Неожиданные толчки и непривычный звук подсказали мне, что самолет идет на посадку. Невольно промелькнула тревожная мысль: а как пройдет «проверка» пограничниками документов и таможенниками багажа? Ведь у нас не было советских паспортов, на имевшихся иностранных не было надлежащих виз. Что же должно подтвердить наши личности? До того как самолет пошел на посадку, обо всем этом я даже не задумывался. Возникшие сомнения были мимолетными, так как я понимал, что «Центр», безусловно, принял надлежащие, то есть необходимые, меры для нашей безопасности и мы легко пройдем все предусмотренные правила проверок.
Я буквально прильнул к стеклу иллюминатора.
Мы приземлились на родной земле. Казалось, что пределу моего счастья не было границ. Очень хотелось попросить в «Центре», чтобы мне разрешили побывать у моего дяди, у которого я до отъезда за границу часто ночевал, и у других родственников. Я не знал тогда, что мой дядя, несмотря на состояние здоровья, плохое зрение, настоял на претворении в жизнь своего желания вступить в ополчение и встать на защиту своей любимой Москвы. Вскоре он погиб на фронте.
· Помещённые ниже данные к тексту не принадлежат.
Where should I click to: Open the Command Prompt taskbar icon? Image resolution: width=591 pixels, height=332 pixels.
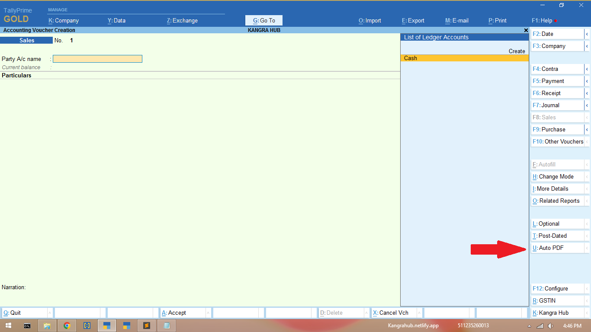[x=27, y=326]
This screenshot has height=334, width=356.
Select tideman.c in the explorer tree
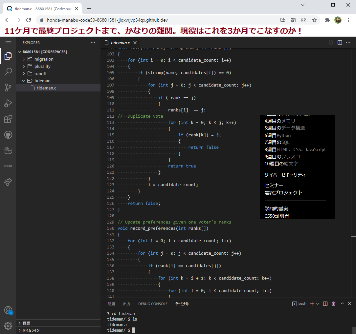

К самолету подведен трап. Мотор уже заглушён. Первыми спустились молодые офицеры, о которых я уже говорил, затем жена генерала Суслопарова, а совсем последними на выход были приглашены мы.
Спустившись по трапу, я обратил внимание на то, что недалеко от места посадки нашего самолета находились офицеры разных рангов, включая и генерала. Стояло довольно много автомашин. Мелькнула приятная мысль: неужели нас с таким вниманием встречают? Я еще не успел опомниться, как из увиденной мною группы офицеров почти одновременно отделились несколько человек. Они направились к Паннвицу, Стлуке и Кемпе, к каждому из них в отдельности. Не дав нам даже попрощаться друг с другом, эти офицеры усадили каждого из привезенных мною гестаповцев в отдельную машину, сев по два-три человека с каждым на заднее сиденье автомашины, и буквально в считанные минуты направились в неизвестном направлении.
Не успели еще автомашины удалиться, как ко мне подошел майор, назвавший себя Коптевым. Генерал-лейтенант и группа оставшихся офицеров продолжали стоять на своем месте, и никто из них не счел нужным даже поздороваться, что, естественно, меня несколько насторожило.
Хочу еще раз подчеркнуть, что все происходило так стремительно, что я и «завербованные» мною немцы не могли даже попрощаться, что, безусловно, могло вызвать у них определенную тревогу. Что же произошло? Почему потребовалась подобная поспешность? Чем она могла быть оправдана?